▶ [TEXTAUSZUG]:
►
Ich erinnere mich, wie ich die Treppe hochstieg. Auf der Plattform setzte ich einen Fuß vor den anderen, bis ich vorn an der Kante stand.

Ich sinnierte über das kommende Fallen.

Ich sprang.

Während des Fallens spürte ich blanke Panik, aber auch ein Sichabfinden.

»So ist das also«, dachte ich in jener halben Sekunde. In mir ging das vor, was mein elfjähriger Sohn heute in moderner Meme-Sprache ironisch als »contemplating life choices« beschreiben würde – zu Deutsch etwa: »Lebensentscheidungen neu bedenken«.

Zum Glück platschte ich nicht auf den Bauch. Ich teilte die Wasseroberfläche ordentlich mit den Füßen voran, und unter Wasser orientierte ich mich schnell wieder, wo oben ist, und ich schwamm schnell aus dem Sprungbereich und zum Beckenrand.

Ich war nicht stolz, ich war nicht enthusiastisch. Es war mehr ein Gefühl des Abhakens: »So, das wäre dann auch erledigt.«

Heute ist die Welt eine andere. Freibäder auch. Ich sowieso.

Ich frage mich heute etwas, das ich damals, als ich auf dem Turm stand, noch nicht fragte.

Ich frage mich: Warum sprang ich?

Die Frage mag im ersten Moment banal klingen – bis man versucht, sie ernsthaft zu beantworten. Das hat sie aber mit vielen großen Fragen der Philosophie gemeinsam. (Ein Satz wie »Ich weiß, dass das wahr ist«, klingt ja auch simpel, bis man versucht, die Bestandteile »Ich«, »wissen« und »Wahrheit« zu definieren.)
◄
▶ [AUFGABEN]:
(a) Fasse den Textauszug in zwei Sätzen zusammen.
(b) Welche Bestandteile des Satzes »Ich weiß, dass das wahr ist« müsste man laut dem Textauszug definieren? Nenne alle.
(c) Gib den Abschnitt des Textauszugs von „Ich war nicht stolz, ich“ bis „Turm stand, noch nicht fragte.“ wieder und ändere ihn dabei so, dass „Freibäder“ durch „Schwimmbäder“ ersetzt wird.
Die Auflistung stammt aus einer anderen Quelle.

▶ [GESAMMELTES MATERIAL]:
►
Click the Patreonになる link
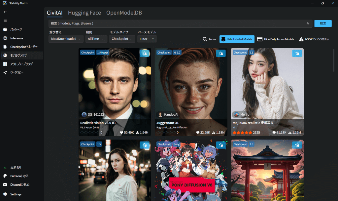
◄
▶ [LÖSUNGEN]:
(a) Die erzählende Person steigt auf einen Turm, springt mit blanker Panik und zugleich einem Sichabfinden und schwimmt nach dem Eintauchen mit den Füßen voran zum Beckenrand, ohne Stolz, eher mit dem Gefühl, etwas abgehakt zu haben. Heute fragt sie sich, warum sie damals sprang, und hält diese Frage nur auf den ersten Blick für banal.

(b) »Ich«, »wissen« und »Wahrheit«

(c)
Ich war nicht stolz, ich war nicht enthusiastisch. Es war mehr ein Gefühl des Abhakens: »So, das wäre dann auch erledigt.«

Heute ist die Welt eine andere. Schwimmbäder auch. Ich sowieso.

Ich frage mich heute etwas, das ich damals, als ich auf dem Turm stand, noch nicht fragte.